• SUPPLIED TEXT:
Time Limit: 1000MS		Memory Limit: 10000K
Total Submissions: 1481		Accepted: 485

Description

Mr. Black recently bought a villa in the countryside. Only one thing bothers him: although there are light switches in most rooms, the lights they control are often in other rooms than the switches themselves. While his estate agent saw this as a feature, Mr. Black has come to believe that the electricians were a bit absent-minded (to put it mildly) when they connected the switches to the outlets.

One night, Mr. Black came home late. While standing in the hallway, he noted that the lights in all other rooms were switched off. Unfortunately, Mr. Black was afraid of the dark, so he never dared to enter a room that had its lights out and would never switch off the lights of the room he was in.

After some thought, Mr. Black was able to use the incorrectly wired light switches to his advantage. He managed to get to his bedroom and to switch off all lights except for the one in the bedroom.

You are to write a program that, given a description of a villa, determines how to get from the hallway to the bedroom if only the hallway light is initially switched on. You may never enter a dark room, and after the last move, all lights except for the one in the bedroom must be switched off. If there are several paths to the bedroom, you have to find the one which uses the smallest number of steps, where "move from one room to another", "switch on a light" and "switch off a light" each count as one step.

Input

The input file contains several villa descriptions. Each villa starts with a line containing three integers r, d, and s. r is the number of rooms in the villa, which will be at most 10. d is the number of doors/connections between the rooms and s is the number of light switches in the villa. The rooms are numbered from 1 to r; room number 1 is the hallway, room number r is the bedroom.

This line is followed by d lines containing two integers i and j each, specifying that room i is connected to room j by a door. Then follow s lines containing two integers k and l each, indicating that there is a light switch in room k that controls the light in room l.

A blank line separates the villa description from the next one. The input file ends with a villa having r = d = s = 0, which should not be processed.

Output

For each villa, first output the number of the test case (‘Villa #1‘, ‘Villa #2‘, etc.) in a line of its own.

If there is a solution to Mr. Black‘s problem, output the shortest possible sequence of steps that leads him to his bedroom and only leaves the bedroom light switched on. (Output only one shortest sequence if you find more than one.) Adhere to the output format shown in the sample below.

• EXERCISES:
1 - In the villa problem statement, what is the maximum number of rooms a villa can have?
2 - Copy the villa problem statement between "One night, Mr." and "in the bedroom.", inclusive.
3 - Continue the villa problem statement from the point where it stops.
The data that comes next is from a separate source.

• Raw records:

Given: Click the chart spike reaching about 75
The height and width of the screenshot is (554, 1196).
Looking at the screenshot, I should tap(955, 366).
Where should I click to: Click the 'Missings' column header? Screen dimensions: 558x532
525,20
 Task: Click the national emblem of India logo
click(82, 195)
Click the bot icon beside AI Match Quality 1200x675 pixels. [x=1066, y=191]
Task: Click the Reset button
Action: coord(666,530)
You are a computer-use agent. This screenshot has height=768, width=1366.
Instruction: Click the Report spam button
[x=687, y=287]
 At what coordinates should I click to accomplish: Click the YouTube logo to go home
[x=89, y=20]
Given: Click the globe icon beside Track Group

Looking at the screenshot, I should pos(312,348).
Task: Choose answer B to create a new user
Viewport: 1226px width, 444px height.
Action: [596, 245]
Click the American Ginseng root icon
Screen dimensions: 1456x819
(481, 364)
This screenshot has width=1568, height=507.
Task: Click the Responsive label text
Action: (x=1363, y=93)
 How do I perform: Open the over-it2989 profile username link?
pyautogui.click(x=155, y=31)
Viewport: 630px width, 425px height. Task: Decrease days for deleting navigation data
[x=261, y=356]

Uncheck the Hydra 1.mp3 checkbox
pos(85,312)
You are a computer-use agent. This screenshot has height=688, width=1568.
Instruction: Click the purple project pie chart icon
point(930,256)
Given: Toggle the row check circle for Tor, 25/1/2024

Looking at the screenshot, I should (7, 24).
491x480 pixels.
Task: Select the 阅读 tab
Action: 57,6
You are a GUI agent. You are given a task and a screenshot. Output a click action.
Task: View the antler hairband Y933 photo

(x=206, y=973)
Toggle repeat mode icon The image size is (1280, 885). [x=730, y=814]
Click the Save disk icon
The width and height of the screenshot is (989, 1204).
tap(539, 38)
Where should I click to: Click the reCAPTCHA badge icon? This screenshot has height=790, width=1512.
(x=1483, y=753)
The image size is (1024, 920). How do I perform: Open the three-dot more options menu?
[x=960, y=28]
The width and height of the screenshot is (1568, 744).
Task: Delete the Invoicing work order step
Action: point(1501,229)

• RESPONSES TO THE TASKS:
1 - At most 10.

2 -
One night, Mr. Black came home late. While standing in the hallway, he noted that the lights in all other rooms were switched off. Unfortunately, Mr. Black was afraid of the dark, so he never dared to enter a room that had its lights out and would never switch off the lights of the room he was in.

After some thought, Mr. Black was able to use the incorrectly wired light switches to his advantage. He managed to get to his bedroom and to switch off all lights except for the one in the bedroom.

3 -
If there is no solution, output a line containing the statement `The problem cannot be solved.‘

Output a blank line after each test case.

Sample Input

3 3 4
1 2
1 3
3 2
1 2
1 3
2 1
3 2

2 1 2
2 1
1 1
1 2

0 0 0

Sample Output

Villa #1
The problem can be solved in 6 steps:
- Switch on light in room 2.
- Switch on light in room 3.
- Move to room 2.
- Switch off light in room 1.
- Move to room 3.
- Switch off light in room 2.

Villa #2
The problem cannot be solved.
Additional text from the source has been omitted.